┌──

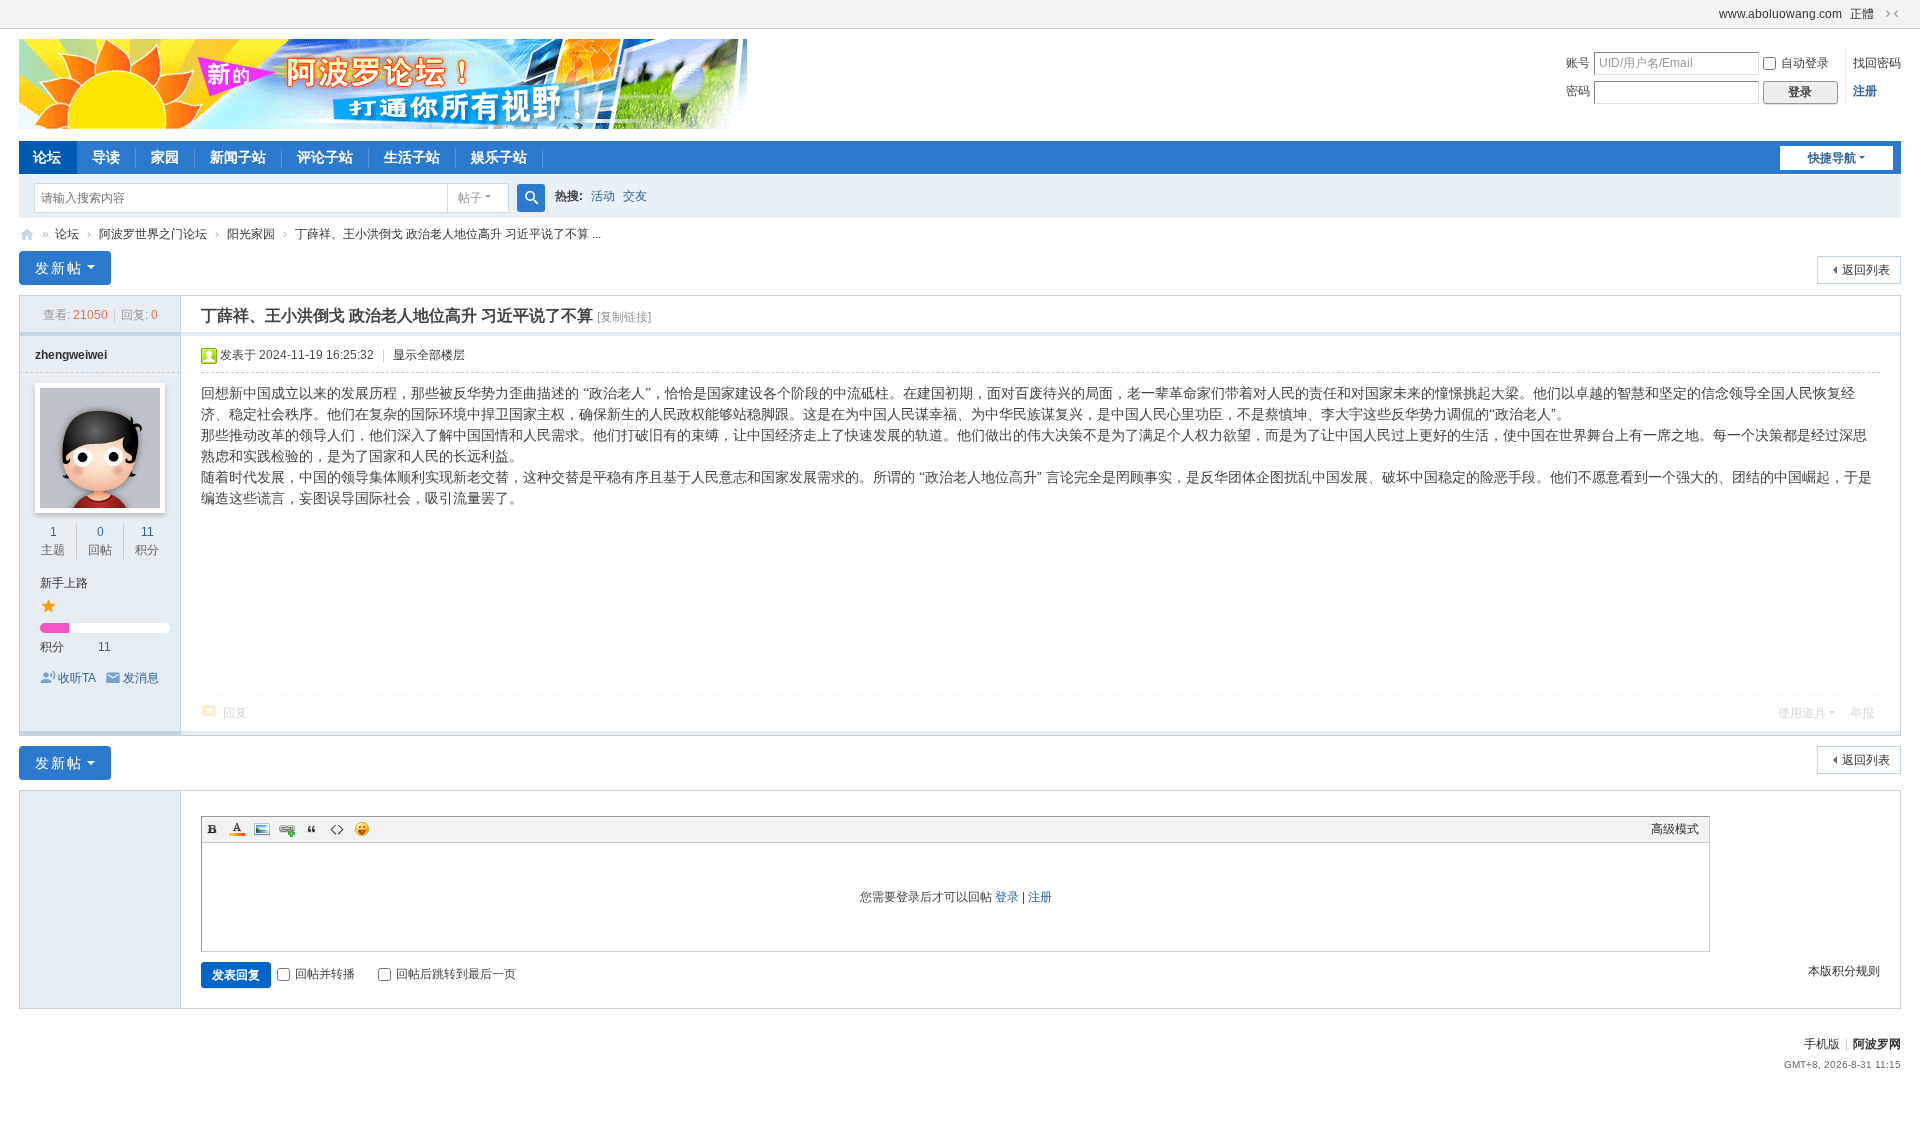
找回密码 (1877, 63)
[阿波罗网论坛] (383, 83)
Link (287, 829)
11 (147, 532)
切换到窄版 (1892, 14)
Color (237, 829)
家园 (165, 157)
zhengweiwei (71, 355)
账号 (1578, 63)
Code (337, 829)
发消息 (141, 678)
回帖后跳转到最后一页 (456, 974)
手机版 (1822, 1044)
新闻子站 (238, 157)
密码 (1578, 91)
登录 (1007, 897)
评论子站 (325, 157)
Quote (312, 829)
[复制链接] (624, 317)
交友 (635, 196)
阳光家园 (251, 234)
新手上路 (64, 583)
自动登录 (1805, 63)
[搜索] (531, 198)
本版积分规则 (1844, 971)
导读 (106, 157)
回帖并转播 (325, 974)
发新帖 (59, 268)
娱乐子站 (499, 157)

└──

* _Work instructions_
Print, without any change, the line containing "回帖后跳转到最后一页 (456, 974)" and each line after it to the end of the material.

* _Solution_
回帖后跳转到最后一页 (456, 974)
手机版 (1822, 1044)
新闻子站 (238, 157)
密码 (1578, 91)
登录 (1007, 897)
评论子站 (325, 157)
Quote (312, 829)
[复制链接] (624, 317)
交友 (635, 196)
阳光家园 (251, 234)
新手上路 (64, 583)
自动登录 (1805, 63)
[搜索] (531, 198)
本版积分规则 (1844, 971)
导读 (106, 157)
回帖并转播 (325, 974)
发新帖 (59, 268)
娱乐子站 (499, 157)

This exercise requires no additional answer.